How would I do this in one single line?
You need to set both datetimes to a common date first.
One way is to use pandas.DateOffset
:
o = pd.DateOffset(day=1, month=1, year=2022) # the exact numbers don't matter
# reset dates
ts1 = df['ts1'].add(o)
ts2 = df['ts2'].add(o)
# subtract
df['ts_delta'] = ts2.sub(ts1)
As one-liner:
df['ts_delta'] = df['ts2'].add((o:=pd.DateOffset(day=1, month=1, year=2022))).sub(df['ts1'].add(o))
Other way using a difference between ts2-ts1 (with dates) and ts2-ts1 (dates only):
df['ts_delta'] = (df['ts2'].sub(df['ts1'])

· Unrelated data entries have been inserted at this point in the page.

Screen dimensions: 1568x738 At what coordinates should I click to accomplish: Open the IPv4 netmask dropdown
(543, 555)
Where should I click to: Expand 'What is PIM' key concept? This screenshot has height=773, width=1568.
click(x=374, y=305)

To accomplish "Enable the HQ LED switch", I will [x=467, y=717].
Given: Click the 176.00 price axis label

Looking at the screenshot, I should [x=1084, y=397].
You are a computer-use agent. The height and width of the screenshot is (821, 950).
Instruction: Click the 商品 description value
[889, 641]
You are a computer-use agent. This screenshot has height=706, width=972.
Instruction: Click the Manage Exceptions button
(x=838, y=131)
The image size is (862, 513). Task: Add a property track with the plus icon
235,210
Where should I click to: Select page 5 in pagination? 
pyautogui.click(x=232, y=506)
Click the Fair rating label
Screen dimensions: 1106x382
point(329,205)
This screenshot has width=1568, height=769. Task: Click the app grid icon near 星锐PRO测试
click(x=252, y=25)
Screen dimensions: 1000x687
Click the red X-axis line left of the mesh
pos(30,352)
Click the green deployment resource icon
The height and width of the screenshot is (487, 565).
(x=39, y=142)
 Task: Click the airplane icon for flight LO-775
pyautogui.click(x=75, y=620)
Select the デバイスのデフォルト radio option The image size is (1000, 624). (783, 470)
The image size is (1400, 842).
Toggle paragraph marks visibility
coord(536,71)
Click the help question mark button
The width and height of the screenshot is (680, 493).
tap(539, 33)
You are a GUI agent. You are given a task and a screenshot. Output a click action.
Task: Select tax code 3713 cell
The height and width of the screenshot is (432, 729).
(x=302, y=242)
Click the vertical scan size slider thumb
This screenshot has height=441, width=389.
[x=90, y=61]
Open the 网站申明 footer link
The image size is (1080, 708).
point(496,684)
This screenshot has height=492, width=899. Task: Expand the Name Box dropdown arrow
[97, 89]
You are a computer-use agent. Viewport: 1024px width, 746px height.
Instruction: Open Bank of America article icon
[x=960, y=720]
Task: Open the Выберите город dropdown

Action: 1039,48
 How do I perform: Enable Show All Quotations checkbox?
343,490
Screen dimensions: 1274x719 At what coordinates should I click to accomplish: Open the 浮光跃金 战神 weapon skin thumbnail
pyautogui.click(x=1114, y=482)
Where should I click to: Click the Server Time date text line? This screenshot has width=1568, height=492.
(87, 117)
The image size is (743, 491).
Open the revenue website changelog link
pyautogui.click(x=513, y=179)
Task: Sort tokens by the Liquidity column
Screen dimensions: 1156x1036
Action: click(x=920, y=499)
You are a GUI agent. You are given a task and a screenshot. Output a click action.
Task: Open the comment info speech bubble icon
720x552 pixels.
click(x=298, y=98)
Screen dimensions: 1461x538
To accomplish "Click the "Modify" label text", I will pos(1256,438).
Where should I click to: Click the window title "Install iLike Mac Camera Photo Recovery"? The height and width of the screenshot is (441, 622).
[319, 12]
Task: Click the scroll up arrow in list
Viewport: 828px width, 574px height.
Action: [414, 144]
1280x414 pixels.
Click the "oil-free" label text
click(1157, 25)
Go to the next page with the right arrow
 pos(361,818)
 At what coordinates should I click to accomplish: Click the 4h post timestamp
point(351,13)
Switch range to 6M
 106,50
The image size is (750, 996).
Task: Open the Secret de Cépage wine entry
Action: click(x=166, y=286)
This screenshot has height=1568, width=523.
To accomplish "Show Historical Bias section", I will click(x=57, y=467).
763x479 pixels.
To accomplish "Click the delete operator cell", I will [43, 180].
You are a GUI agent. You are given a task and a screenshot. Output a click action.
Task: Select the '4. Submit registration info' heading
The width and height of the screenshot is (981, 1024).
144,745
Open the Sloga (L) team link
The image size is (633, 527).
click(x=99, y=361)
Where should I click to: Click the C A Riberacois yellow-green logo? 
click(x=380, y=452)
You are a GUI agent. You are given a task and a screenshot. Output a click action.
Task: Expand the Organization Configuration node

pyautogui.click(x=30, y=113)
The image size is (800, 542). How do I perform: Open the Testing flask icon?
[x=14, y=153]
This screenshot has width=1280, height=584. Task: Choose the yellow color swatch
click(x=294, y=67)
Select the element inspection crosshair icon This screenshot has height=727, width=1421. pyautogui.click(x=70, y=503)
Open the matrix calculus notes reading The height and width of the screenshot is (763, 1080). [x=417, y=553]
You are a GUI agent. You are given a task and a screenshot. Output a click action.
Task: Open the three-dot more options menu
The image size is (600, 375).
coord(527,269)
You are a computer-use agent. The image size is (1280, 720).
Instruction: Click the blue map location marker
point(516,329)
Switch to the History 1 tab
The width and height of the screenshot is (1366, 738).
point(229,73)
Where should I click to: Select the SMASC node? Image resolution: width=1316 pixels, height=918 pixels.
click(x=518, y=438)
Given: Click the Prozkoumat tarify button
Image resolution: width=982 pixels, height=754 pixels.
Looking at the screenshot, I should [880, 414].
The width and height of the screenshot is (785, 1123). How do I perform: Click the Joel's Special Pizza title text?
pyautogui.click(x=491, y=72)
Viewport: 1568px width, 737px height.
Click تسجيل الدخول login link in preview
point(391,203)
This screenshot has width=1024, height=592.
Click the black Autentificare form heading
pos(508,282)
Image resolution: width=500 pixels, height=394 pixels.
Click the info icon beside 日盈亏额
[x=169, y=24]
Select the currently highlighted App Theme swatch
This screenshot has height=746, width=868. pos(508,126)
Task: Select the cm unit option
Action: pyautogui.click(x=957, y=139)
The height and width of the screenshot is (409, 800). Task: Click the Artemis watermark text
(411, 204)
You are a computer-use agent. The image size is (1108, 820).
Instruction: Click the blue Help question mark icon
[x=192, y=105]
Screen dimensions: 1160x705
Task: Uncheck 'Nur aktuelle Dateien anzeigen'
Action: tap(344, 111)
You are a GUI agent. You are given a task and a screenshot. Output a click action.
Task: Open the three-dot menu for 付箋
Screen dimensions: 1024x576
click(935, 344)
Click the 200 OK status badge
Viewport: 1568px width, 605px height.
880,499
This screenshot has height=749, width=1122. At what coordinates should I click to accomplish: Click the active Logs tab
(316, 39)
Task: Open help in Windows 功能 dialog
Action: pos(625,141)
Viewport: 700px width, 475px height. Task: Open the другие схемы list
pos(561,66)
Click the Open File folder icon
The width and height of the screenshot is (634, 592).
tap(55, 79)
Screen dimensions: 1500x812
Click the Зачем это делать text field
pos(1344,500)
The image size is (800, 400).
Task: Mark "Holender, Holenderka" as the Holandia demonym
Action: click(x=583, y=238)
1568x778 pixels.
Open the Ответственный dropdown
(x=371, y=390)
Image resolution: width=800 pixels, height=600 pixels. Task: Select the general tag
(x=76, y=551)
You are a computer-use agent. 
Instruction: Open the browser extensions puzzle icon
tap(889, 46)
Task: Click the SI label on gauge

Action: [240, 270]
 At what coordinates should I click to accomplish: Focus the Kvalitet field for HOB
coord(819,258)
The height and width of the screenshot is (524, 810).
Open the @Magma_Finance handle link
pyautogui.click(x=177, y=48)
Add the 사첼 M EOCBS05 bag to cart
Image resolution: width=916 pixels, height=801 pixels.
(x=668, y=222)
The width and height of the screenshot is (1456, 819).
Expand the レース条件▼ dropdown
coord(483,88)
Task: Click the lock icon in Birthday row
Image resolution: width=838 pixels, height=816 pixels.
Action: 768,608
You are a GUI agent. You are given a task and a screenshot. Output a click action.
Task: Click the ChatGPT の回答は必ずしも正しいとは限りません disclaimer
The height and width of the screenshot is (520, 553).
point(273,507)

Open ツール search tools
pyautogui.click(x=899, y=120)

-df['ts2'].dt.normalize().sub(df['ts1'].dt.normalize())
)
output:
ts1 ts2 ts_delta
0 2018-07-25 11:14:00 2018-07-27 12:14:00 0 days 01:00:00
1 2018-08-26 11:15:00 2018-09-24 10:15:00 -1 days +23:00:00
2 2018-07-29 11:17:00 2018-07-22 11:00:00 -1 days +23:43:00
NB. don't get confused by the -1 days +23:00:00
, this is actually the ways to represent -1hour